| Materials provided |
-------------------------
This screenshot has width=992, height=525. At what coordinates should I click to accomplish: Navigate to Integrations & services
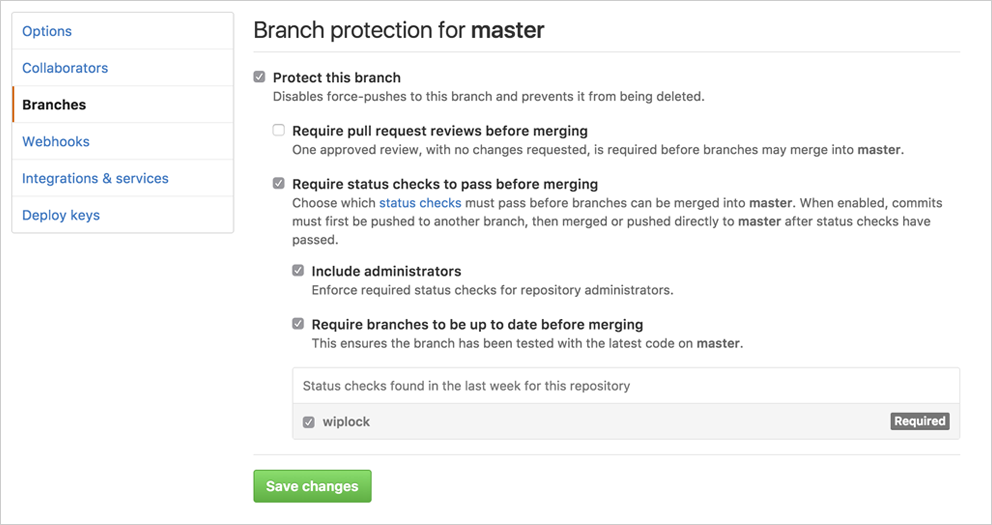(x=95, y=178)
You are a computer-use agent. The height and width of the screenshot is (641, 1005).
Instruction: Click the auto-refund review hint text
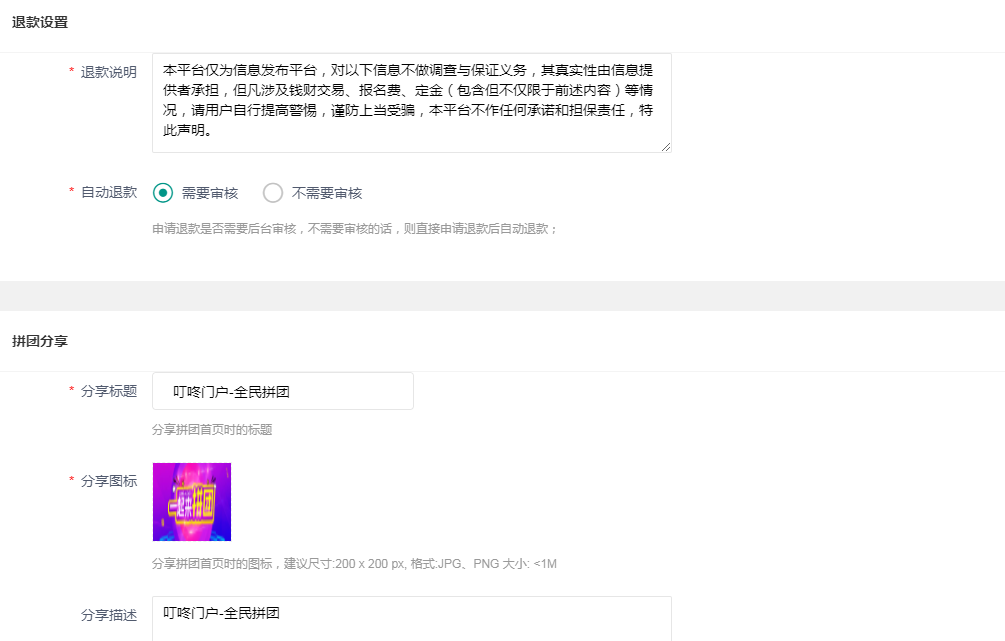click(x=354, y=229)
-------------------------
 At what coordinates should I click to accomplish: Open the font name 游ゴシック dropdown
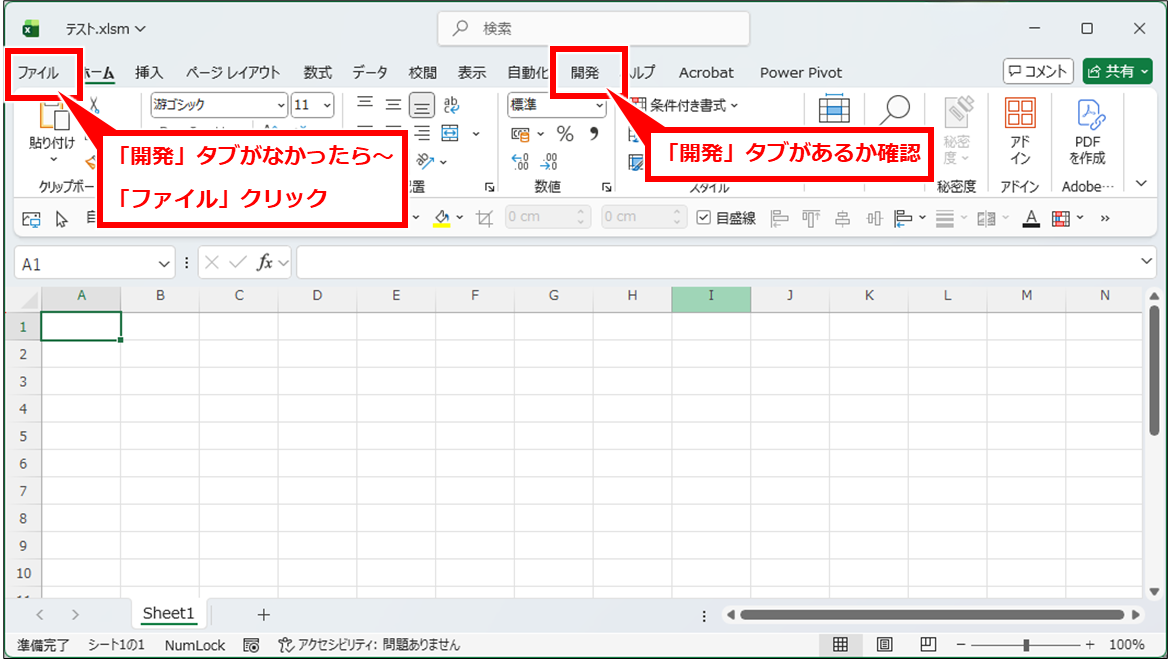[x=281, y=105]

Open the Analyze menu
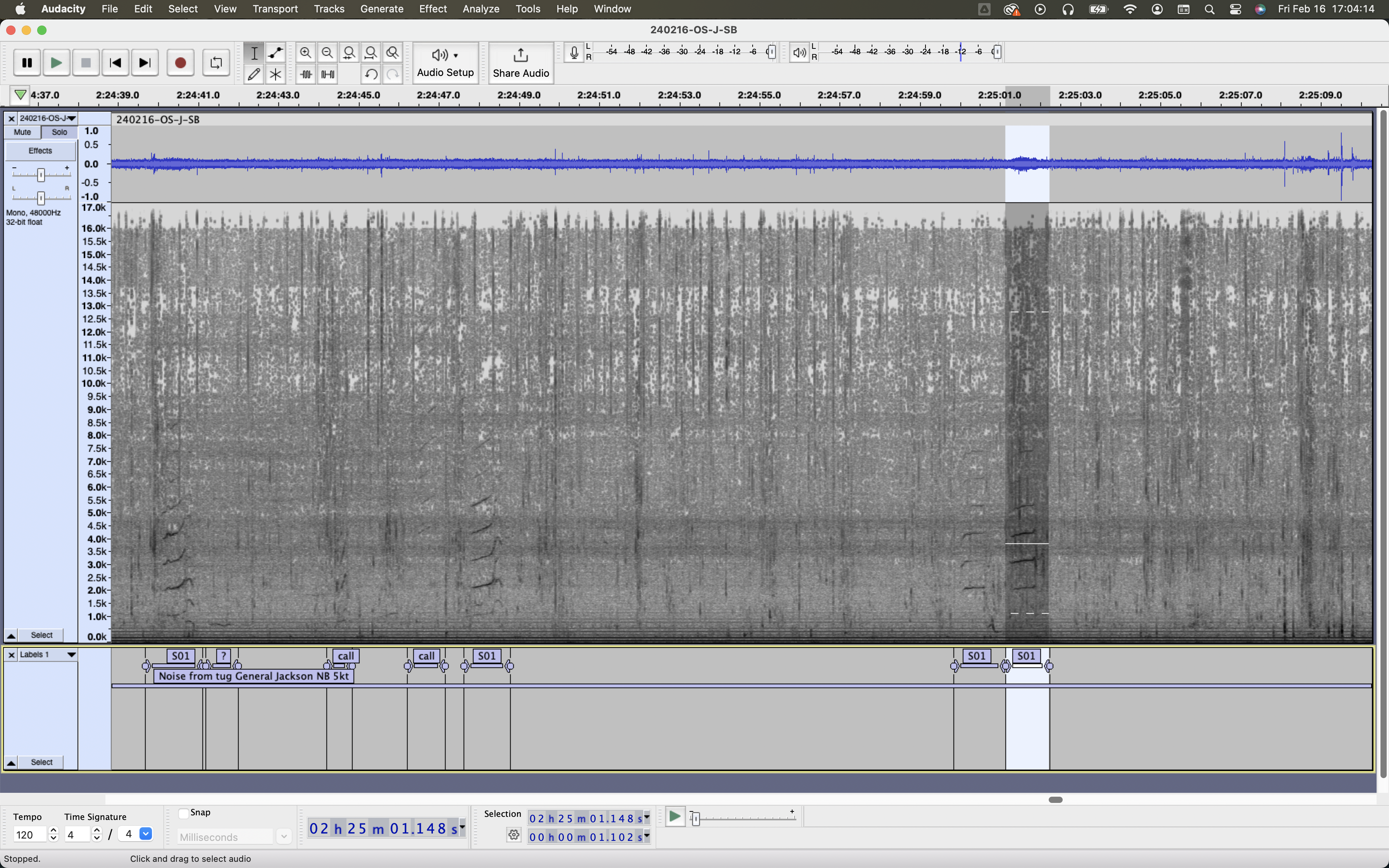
-------------------------
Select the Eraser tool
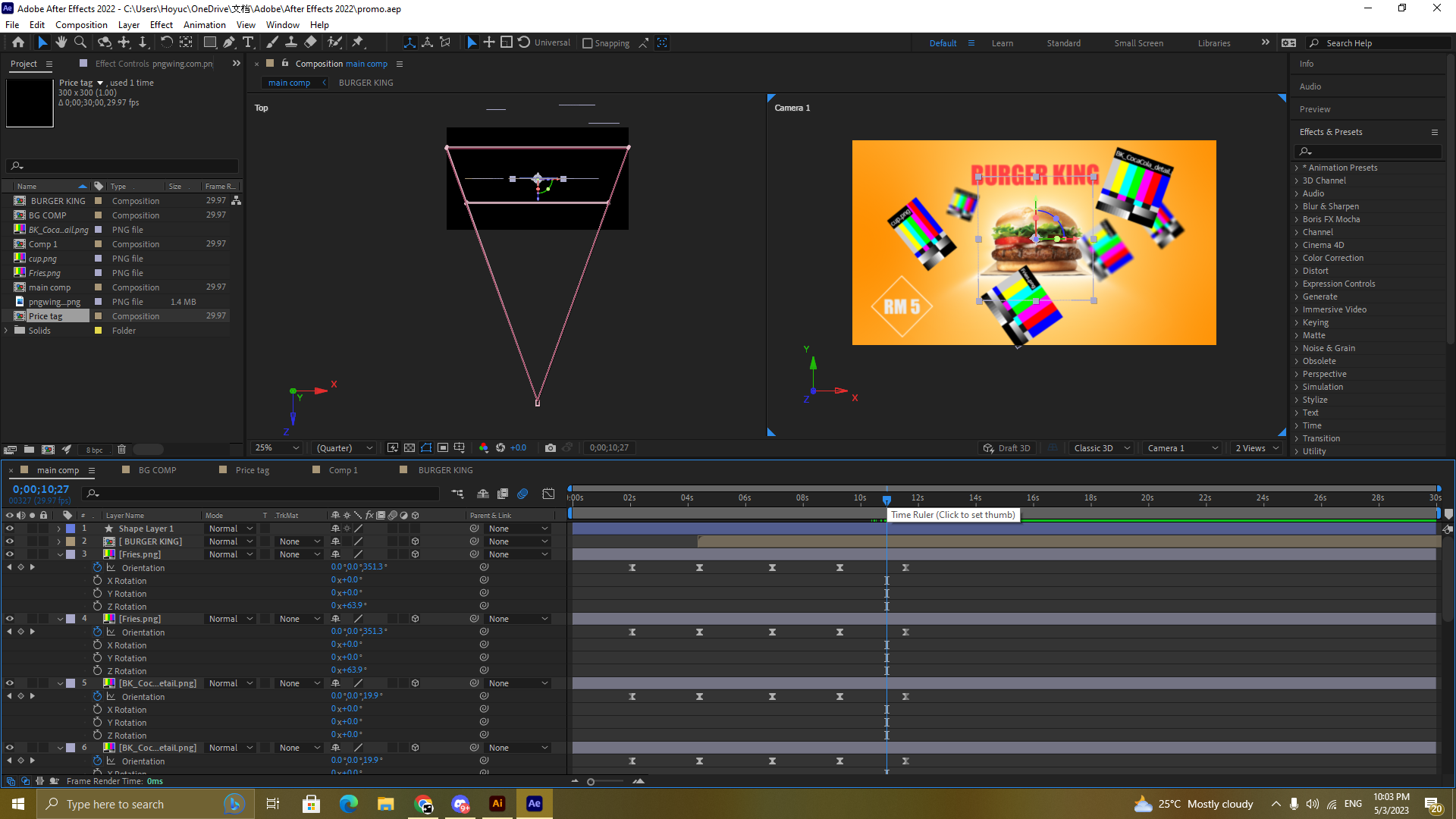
-------------------------
| Written exercise |
Lay out the items from the line with "This screenshot has" to the line with "click(x=354, y=229)" as a numbered list, omitting blank lines and the pictures.

| Output |
1. This screenshot has width=992, height=525. At what coordinates should I click to accomplish: Navigate to Integrations & services
2. (x=95, y=178)
3. You are a computer-use agent. The height and width of the screenshot is (641, 1005).
4. Instruction: Click the auto-refund review hint text
5. click(x=354, y=229)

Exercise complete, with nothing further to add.